Por Augusto RodríguezRecibí con gran alegría la noticia de que el escritor peruano Mario Vargas Llosa cumplió 70 años. He leído casi todos los libros de este autor y sus artículos de Diario El País, que Diario Expreso de Guayaquil reproduce todos los domingos.
Leer a Vargas Llosa es conocer y entender mejor a Latinoamérica con todas sus bondades y desgracias. En sus libros y en sus escritos de opinión, constantemente nos da claves para descifrar lo que han vivido nuestros países: genocidios, dictaduras, golpes de estado, la pobreza mental y física, la demagogia de nuestra política. Es, en definitiva, entender lo que estamos viviendo y lo que se vivió en el siglo XX.
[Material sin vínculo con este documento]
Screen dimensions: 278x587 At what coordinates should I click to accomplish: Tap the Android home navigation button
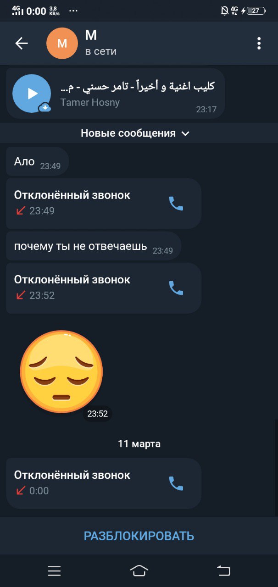click(139, 570)
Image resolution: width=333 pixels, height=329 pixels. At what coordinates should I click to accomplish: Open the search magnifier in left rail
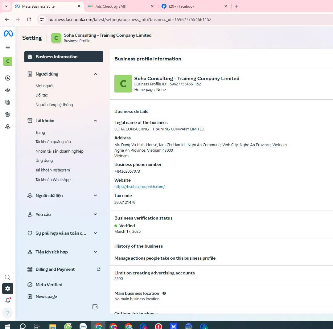click(8, 278)
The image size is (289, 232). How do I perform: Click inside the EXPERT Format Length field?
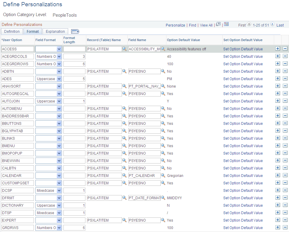point(74,220)
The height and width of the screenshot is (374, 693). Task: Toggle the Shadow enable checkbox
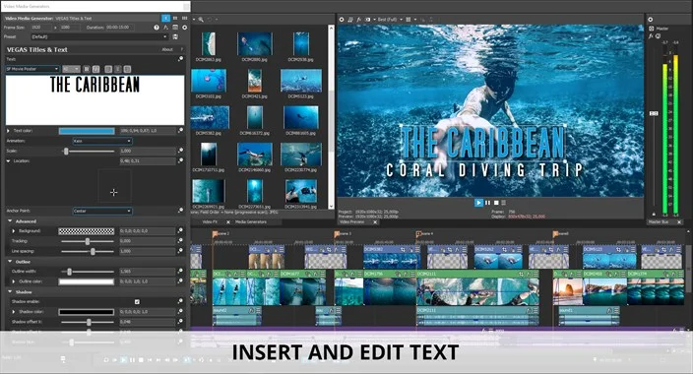pos(137,301)
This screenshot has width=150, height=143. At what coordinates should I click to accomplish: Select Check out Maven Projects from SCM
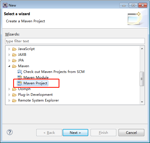[x=54, y=72]
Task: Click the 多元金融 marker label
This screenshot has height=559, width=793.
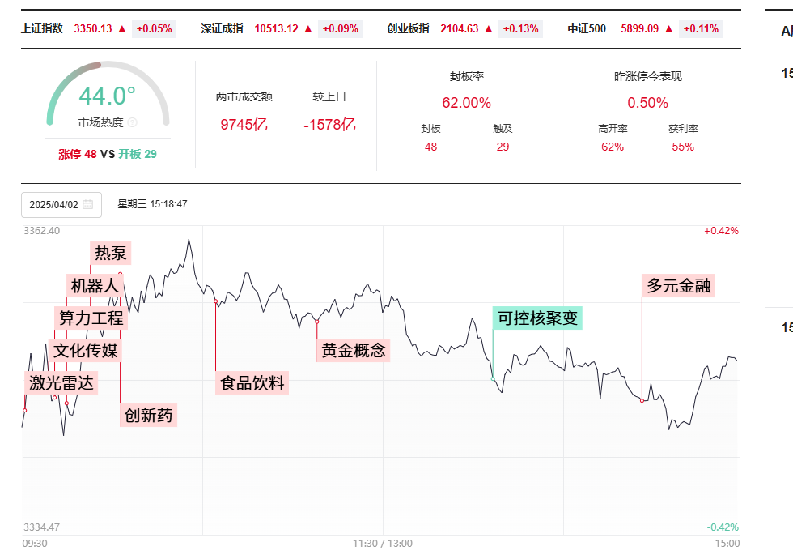Action: 681,286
He podido conversar en el transcurso de los últimos años con varios peruanos de diversas clases sociales y oficios. La mayoría dice que Vargas Llosa es un gran escritor pero un pésimo político. Muchos recuerdan con emoción el famoso debate, allá por 1990, que tuvo durante la segunda vuelta presidencial con el entonces candidato Alberto Fujimori.
Todos recuerdan aquel momento en que Fujimori -ante los medios de comunicación de ese país- le dijo drogadicto; porque según investigaciones realizadas por él, existía un reporte policial en el que a un joven Mario Vargas Llosa le habían encontrado marihuana en su ropa. Por ese lejano suceso y basándose en tácticas de guerra sucia, Fujimori dijo que cómo era posible que un drogadicto fuera el futuro presidente del Perú. Además de esto, también sacó una foto donde Vargas Llosa salía con barba y boina estilo Che Guevara indicando con esto que cómo era posible que un ex joven comunista, ahora de derecha -en otras palabras, un inconsecuente político- pudiera ser el futuro presidente del Perú. En definitiva, fue un debate recordado por todos los golpes bajos propinados por Fujimori a Vargas Llosa.
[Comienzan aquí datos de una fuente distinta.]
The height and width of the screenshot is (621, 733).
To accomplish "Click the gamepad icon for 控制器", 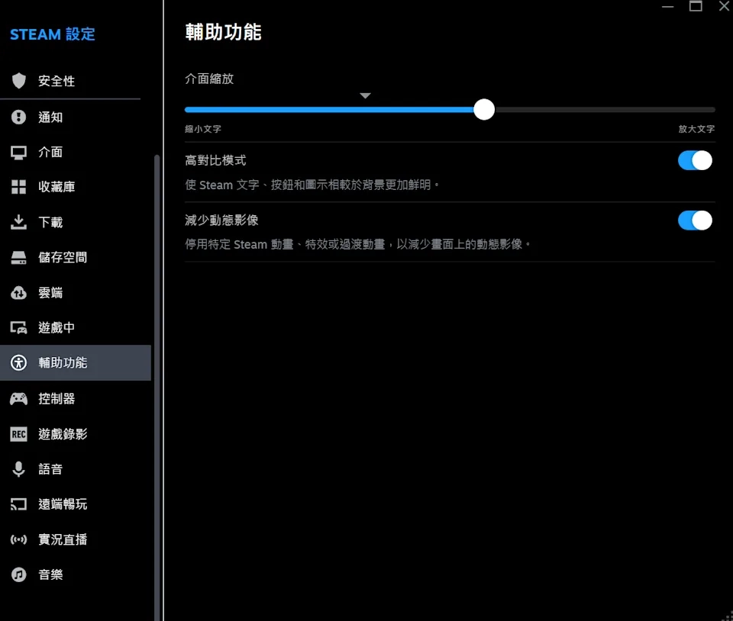I will pyautogui.click(x=19, y=398).
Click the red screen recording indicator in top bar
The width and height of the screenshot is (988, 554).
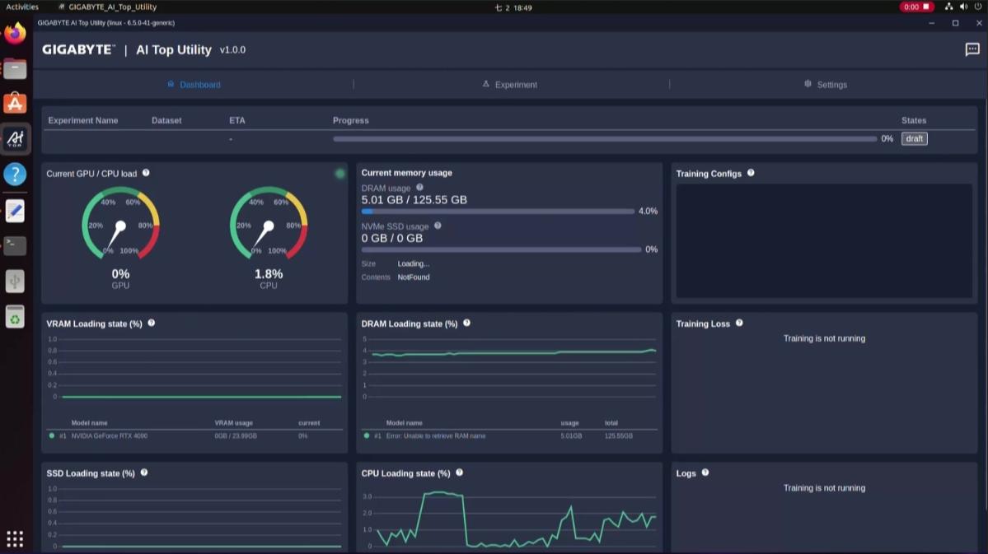pyautogui.click(x=916, y=7)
El "Chino" llegó al poder en el vecino país, y desde ahí hay algunos que dicen que Vargas Llosa mandó a derribar su hogar en Lima para radicarse en Madrid, España. Luego se nacionalizó español y continuó dedicándose de lleno a su gran amor: la literatura.
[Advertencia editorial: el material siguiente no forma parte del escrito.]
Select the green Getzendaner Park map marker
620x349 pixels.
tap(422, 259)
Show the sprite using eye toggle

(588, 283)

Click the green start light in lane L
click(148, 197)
"El pez en el agua" (Seix Barral, 1993) Primera edición
de las memorias de la campaña de 1990.
El libro que más he disfrutado de este esplendido escritor, ha sido "La tía Julia y el escribidor". En esta novela, Vargas Llosa narra vivencias de amor clandestino -entre reales e imaginarias- con su tía Julia, y de cómo su ambición por llegar a convertirse en un gran escritor hizo que abandonara tempranamente su tierra natal, para refugiarse en París. Desde ahí, escribiría las grandes novelas que lo transformaron en lo que finalmente es: uno de los más importantes escritores de las letras hispanoamericanas.
Un texto que me encanta de Vargas Llosa es aquel que leyó cuando obtuvo el Premio Rómulo Gallegos en Venezuela -todavía joven- con su novela "La casa verde" y se llama "La literatura es fuego". Es extraordinario. En él, Vargas Llosa se desnuda ante sus fantasmas y nos habla de que hay que inventar, crear, imaginar; porque toda persona que escribe es un ser descontento con la realidad. En aquel texto, definió que el escritor es el eterno convidado de piedra; es, en definitiva, el eterno aguafiestas de todas las reuniones reales o imaginarias.
Tuve la suerte de visitar Madrid en el año 2003. Por esos días, Vargas Llosa -que vive gran parte del año en su casa del centro de la capital española-, había lanzado uno de sus últimos libros. En todos los medios de comunicación estaban su rostro, sus ideas, sus reflexiones políticas y sus personajes ficticios; y por supuesto, su libro se vendía como pan caliente. En ese momento me di cuenta que Vargas Llosa era un autor muy leído y querido en España. Es casi un personaje de la farándula, como un Julio Iglesias o un Rafael, pero de la literatura. Siempre invitado a todas las más importantes reuniones sociales, donde se codea hasta con los mismos Reyes de España.
Vargas Llosa ha ganado casi todos los premios más importantes que tiene la literatura, solo le falta uno, el más valioso: el Premio Nobel. Vengo escuchando su nombre para ganarlo desde hace algún tiempo. Muchos dicen que nunca lo va a ganar por sus ideas de derecha, hay otros que dicen que sí por su esplendida escritura. Yo creo que sí lo va a obtener, tiene 70 años y le falta por vivir más años; todavía tiene tiempo. Ya le tocará un Nobel a América del Sur, y Vargas Llosa es uno de los más idóneos candidatos. A Mario le tocará celebrar su hora más gloriosa.